You're reading: Top 10 M&A Deals in 2011

Editor’s Note: The following is a list compiled by the Kyiv Post of some of the most notable merger and acquisition transactions in Ukraine this year.

Ukrtelecom

It is hard to consider this year’s privatization of a 93 percent stake in fixed-line telephone monopoly Ukrtelecom as a classical M&A transaction. For one, it was a privatization deal. Secondly, controversial conditions of the privatization auction excluded many top investors from taking part. As a result, only one bidder took part.

And in the end, the market is convinced that the new owner, Austria’s EPIC, represents domestic business interests as a front. Nevertheless, Ukrtelecom was acquired by the group for $1.3 billion, making it the second largest privatization acquisition in Ukraine’s history after the 2005 $4.8 billion purchase Kryvorizhstal by Mittal Steel (Today ArcelorMittal).

Ukrtelecom’s privatization also deserves attention because the company owns Ukraine’s sole license for 3G telecommunications.

Rise, Dakor

Early this year, Oleg Bakhmatyuk’s Ukrlandfarming acquired two large agribusinesses. He is estimated to have paid about $40-50 million for Rise, which cultivates 180,000 hectares of land in Ukraine and owns a grain storage facility.

To buy Dakor, the nation’s second largest sugar producer, Bakhmatyuk is estimated to have paid about $15-20 million, a big discount considering that he agreed to pay the group’s large debts. Dakor cultivates 100,000 hectares of land and also has a grain storage facility.

Ukrros

Leading sunflower oil producer Kernel bought a 71 percent stake in Ukrros, Ukraine’s third biggest sugar producer. Kernel paid about $42 million for the equity and agreed to cover debts of $100 million.

Advertisement

Cherkasy Azot

Ukrainian billionaire Dmytro Firtash is estimated to have paid about $800 million for chemical factory Cherkassy Azot.

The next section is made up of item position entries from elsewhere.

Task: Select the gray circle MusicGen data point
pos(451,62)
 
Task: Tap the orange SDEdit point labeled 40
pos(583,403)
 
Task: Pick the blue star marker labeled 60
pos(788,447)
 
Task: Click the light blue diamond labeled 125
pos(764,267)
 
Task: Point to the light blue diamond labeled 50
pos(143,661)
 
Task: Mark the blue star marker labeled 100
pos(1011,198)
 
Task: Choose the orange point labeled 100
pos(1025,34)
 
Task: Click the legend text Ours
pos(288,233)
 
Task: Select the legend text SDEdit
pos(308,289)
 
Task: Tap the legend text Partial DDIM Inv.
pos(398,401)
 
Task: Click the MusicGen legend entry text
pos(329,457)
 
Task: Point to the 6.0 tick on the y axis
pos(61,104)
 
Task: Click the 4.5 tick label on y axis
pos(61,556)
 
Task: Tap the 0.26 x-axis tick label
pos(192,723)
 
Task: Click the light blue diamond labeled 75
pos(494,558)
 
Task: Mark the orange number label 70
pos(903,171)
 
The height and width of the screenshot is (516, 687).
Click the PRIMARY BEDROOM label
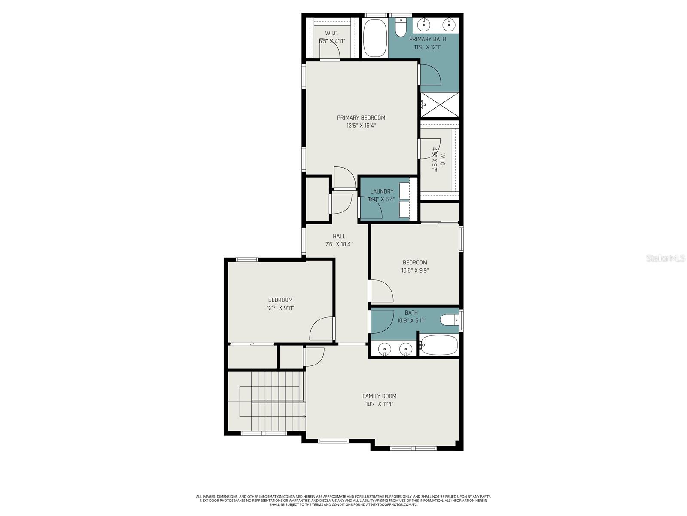coord(361,117)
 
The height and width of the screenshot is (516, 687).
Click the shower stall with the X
coord(440,104)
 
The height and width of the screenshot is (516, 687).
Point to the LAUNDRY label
coord(382,191)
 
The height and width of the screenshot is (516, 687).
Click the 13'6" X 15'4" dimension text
coord(361,126)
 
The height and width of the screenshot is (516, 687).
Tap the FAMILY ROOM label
coord(379,396)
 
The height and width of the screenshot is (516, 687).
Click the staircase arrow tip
coord(304,416)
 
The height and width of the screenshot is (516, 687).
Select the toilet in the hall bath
coord(449,320)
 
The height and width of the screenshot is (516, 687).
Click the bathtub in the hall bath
coord(439,345)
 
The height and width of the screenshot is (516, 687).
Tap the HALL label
coord(339,236)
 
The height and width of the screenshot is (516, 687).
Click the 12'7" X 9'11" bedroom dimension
coord(280,308)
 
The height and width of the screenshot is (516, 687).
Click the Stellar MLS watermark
coord(666,258)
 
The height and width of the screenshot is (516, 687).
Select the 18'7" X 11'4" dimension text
coord(379,404)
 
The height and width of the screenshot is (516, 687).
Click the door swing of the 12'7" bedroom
coord(321,329)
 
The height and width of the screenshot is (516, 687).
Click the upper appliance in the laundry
coord(404,190)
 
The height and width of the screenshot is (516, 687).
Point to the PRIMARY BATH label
coord(427,39)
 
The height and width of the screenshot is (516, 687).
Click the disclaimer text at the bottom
coord(344,501)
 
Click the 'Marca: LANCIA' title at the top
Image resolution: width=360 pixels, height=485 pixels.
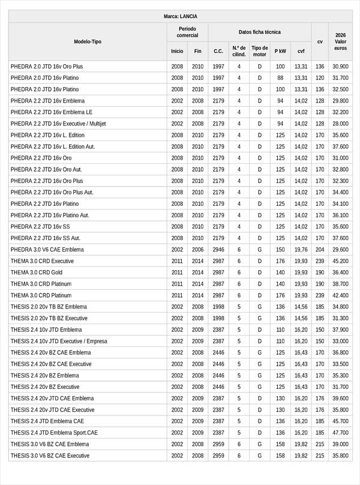click(x=180, y=16)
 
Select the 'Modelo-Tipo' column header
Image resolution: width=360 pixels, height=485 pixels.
click(x=88, y=41)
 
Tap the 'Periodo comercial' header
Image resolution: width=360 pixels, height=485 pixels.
click(x=187, y=32)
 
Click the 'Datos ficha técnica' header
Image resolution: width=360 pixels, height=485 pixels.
click(x=259, y=32)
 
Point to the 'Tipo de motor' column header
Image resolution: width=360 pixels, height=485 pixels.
click(x=260, y=51)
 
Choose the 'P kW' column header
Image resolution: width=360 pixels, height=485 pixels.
click(x=280, y=52)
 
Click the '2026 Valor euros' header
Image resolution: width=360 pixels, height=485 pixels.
click(x=340, y=41)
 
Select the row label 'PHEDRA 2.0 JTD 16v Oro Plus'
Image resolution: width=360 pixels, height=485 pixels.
click(x=47, y=67)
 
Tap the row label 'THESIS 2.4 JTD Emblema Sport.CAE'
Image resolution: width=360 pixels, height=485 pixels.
click(x=54, y=433)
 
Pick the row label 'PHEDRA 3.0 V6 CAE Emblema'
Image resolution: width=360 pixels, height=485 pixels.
click(x=47, y=250)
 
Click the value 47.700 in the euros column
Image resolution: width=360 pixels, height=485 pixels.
click(x=340, y=433)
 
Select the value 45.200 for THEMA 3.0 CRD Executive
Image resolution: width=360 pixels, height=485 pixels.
click(x=340, y=261)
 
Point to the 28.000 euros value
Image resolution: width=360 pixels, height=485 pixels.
click(x=340, y=124)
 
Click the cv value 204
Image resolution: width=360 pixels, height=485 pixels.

Analysts estimate that Firtash, whose business interest span from the lucrative natural gas business to titanium and media, spent “billions” since August 2010 to acquire Cherkassy Azot and two other chemical plants: Stirol and Severodonetsk-based Azot.

All three were sold by Ukrainian businessmen. In closing the acquisitions, Firtash, who is close to the inner circle of President Viktor Yanukovych, established himself as one of the top chemical industry players in Europe.

KP Media

American publisher Jed Sunden sold KP Media, which publishes Korrespondent, a popular weekly magazine and news portal, and Bigmir.net, a leading Internet portal. The buyers are oligarch Petro Poroshenko and media magnate Boris Lozhkin. Sunden was reportedly seeking $15-18 million.

Inkerman

In January, Horizon Capital, a private equity fund, and Hartwall Capital of Finland, bought a stake in Crimea-based Inkerman, one of Ukraine’s largest wine producers. The sale price was not disclosed.

Home Credit Bank

At the end of 2010, Czech Home Credit Group exited the Ukrainian banking market by selling Home Credit Bank, a relatively small domestic bank operation, to Ukraine’s Platinum Bank. The latter is owned by Horizon Capital, East Capital and the International Finance Corporation.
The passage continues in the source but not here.